┌──
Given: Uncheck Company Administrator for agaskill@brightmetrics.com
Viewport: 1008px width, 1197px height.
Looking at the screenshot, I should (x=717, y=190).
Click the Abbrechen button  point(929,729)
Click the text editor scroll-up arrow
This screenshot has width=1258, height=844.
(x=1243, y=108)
└──
What is expected :: Pull out every line of the listing that contains the string "height", and copy each one in full.

Written answer ::
Viewport: 1008px width, 1197px height.
This screenshot has width=1258, height=844.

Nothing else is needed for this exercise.